In men with prostate cancer who underwent radical prostatectomy (RP), adjuvant radiotherapy (RT) showed no benefit in terms of PSA* biochemical progression and increases the risk of urinary morbidity compared with salvage RT, the RADICALS**-RT trial suggests.

“No advantage was seen in biochemical control after RT, or in delaying the need for subsequent hormone therapy … These initial results do not support routine administration of adjuvant RT after RP,” said the researchers. “[Our] findings strengthen the case for a policy of observation after RP, with early salvage RT reserved for use only in patients with PSA biochemical progression. Most individuals following such a policy will avoid the need for RT.”

Within 22 weeks after RP, 1,396 men (median age 65 years) were randomized 1:1 to receive adjuvant RT or close observation with salvage RT to the prostate bed with or without pelvis, given in the event of PSA biochemical progression***. [Lancet 2020;396:1413-1421]

At 5 years, the rates of biochemical progression-free survival were similar between the adjuvant and the salvage RT arms (85 percent vs 88 percent; hazard ratio [HR], 1.10; p=0.56), as were the rates of freedom from non-protocol hormone therapy (93 percent vs 92 percent; HR, 0.88; p=0.53).

The rates of grade 3/4 haematuria in both study arms were low in the first 2 years (3 percent [adjuvant RT] vs <1 percent [salvage RT]) and >2 years after randomization (4 percent vs <1 percent, respectively). However, self-reported urinary incontinence was worse at 1 year with adjuvant vs salvage RT (mean score, 4.8 vs 4.0; p=0.002), and more men in the adjuvant RT arm had grade 3/4 urethral stricture within 2 years (6 percent vs 4 percent; p=0.02).

 

Is late better than early?

Salvage RT avoids unnecessary treatment in men cured by surgery alone, thus sparing men from radiation and leading to less treatment-related morbidity, the researchers pointed out. The ESMO# appears to support this theory, based on their guidelines stating, ‘immediate postoperative RT after RP is not routinely recommended’, they added.

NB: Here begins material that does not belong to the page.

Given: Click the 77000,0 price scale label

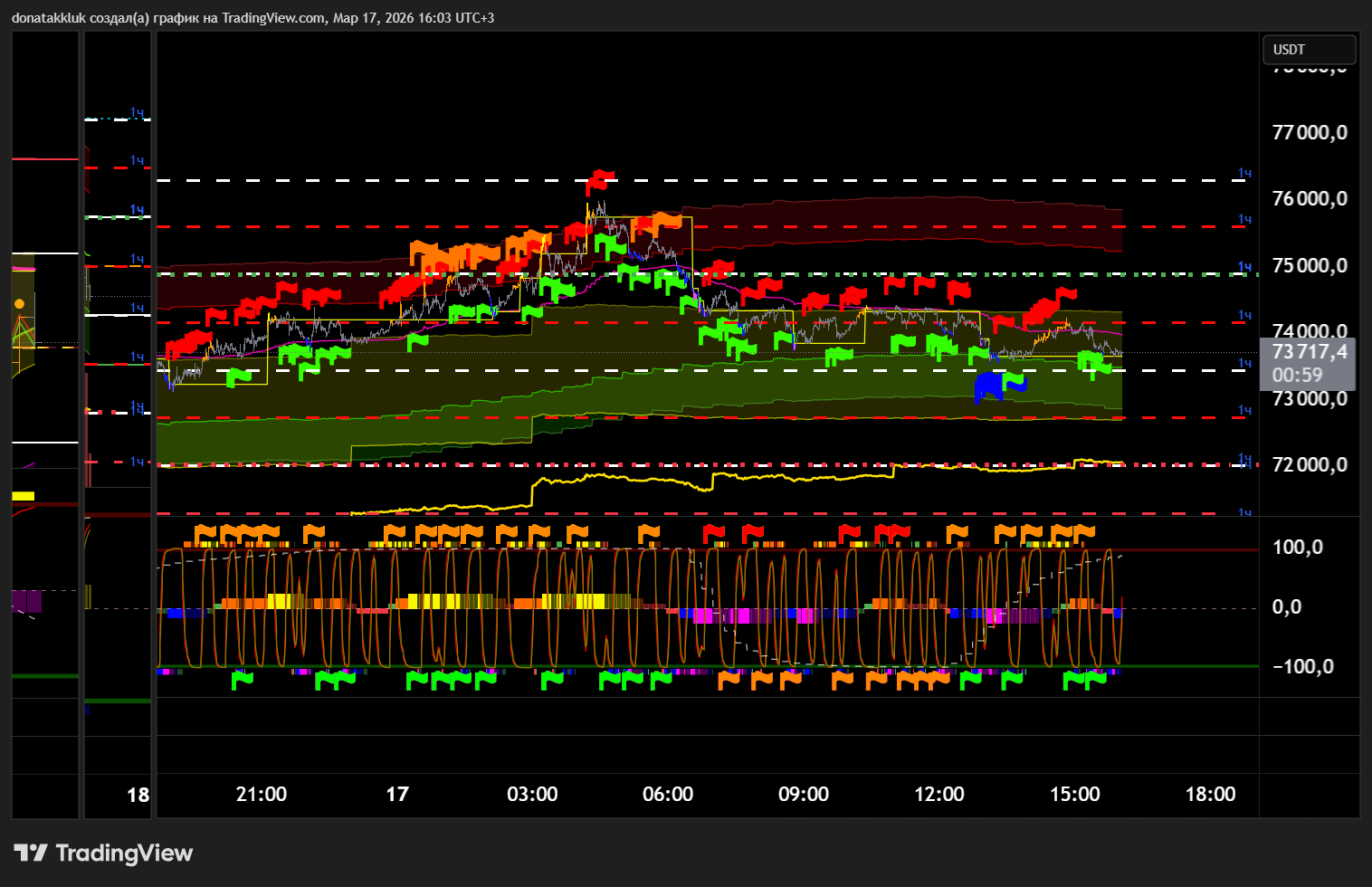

Older studies, despite having favourable outcomes, may be difficult to interpret in the context of contemporary clinical practice, as salvage RT in these studies was not timely. [J Urol 2009;181:956-962; Lancet 2012;380:2018-2027; Eur Urol 2016;70:751-757] “These older trials are therefore of limited use in determining the optimum timing of postoperative RT,” said the researchers.

“[Overall,] the weight of current evidence does not suggest that adjuvant RT confers a worthwhile long-term benefit in comparison with a salvage RT policy … In the absence of any reliable evidence that adjuvant RT does more good than harm, observation with salvage treatment for PSA biochemical progression should be the current standard of care after RP,” they stressed.

 

Will additional treatment help?

Studies have shown the benefit of adding hormone therapy to salvage RT. [Int J Radiat Oncol Biol Phys 2005;61:1285-1290; Int J Radiat Oncol Biol Phys 2012;83:960-965; Lancet Oncol 2016;17:747-756] In RADICALS-RT, about 30 percent of men also received hormone therapy. “[While it] might have improved outcomes, there is no evidence that it would have had a differential effect,” noted the researchers.

Another study underscored the benefit of treating pelvic lymph nodes in addition to the prostate bed among men receiving salvage RT. [Lancet Oncol 2019;20:1740-1749] Although this was allowed in RADICALS-RT, almost all (>95 percent) participants received treatment to the prostate bed only. “Once again, there is no evidence that pelvic nodal RT would have a differential effect in the adjuvant or salvage setting,” they added.

“[These treatment] advances … provide another argument in favour of a salvage RT policy. Given that patients might receive salvage RT years after [RP], they could benefit from new knowledge not available in the immediate postoperative period,” they said.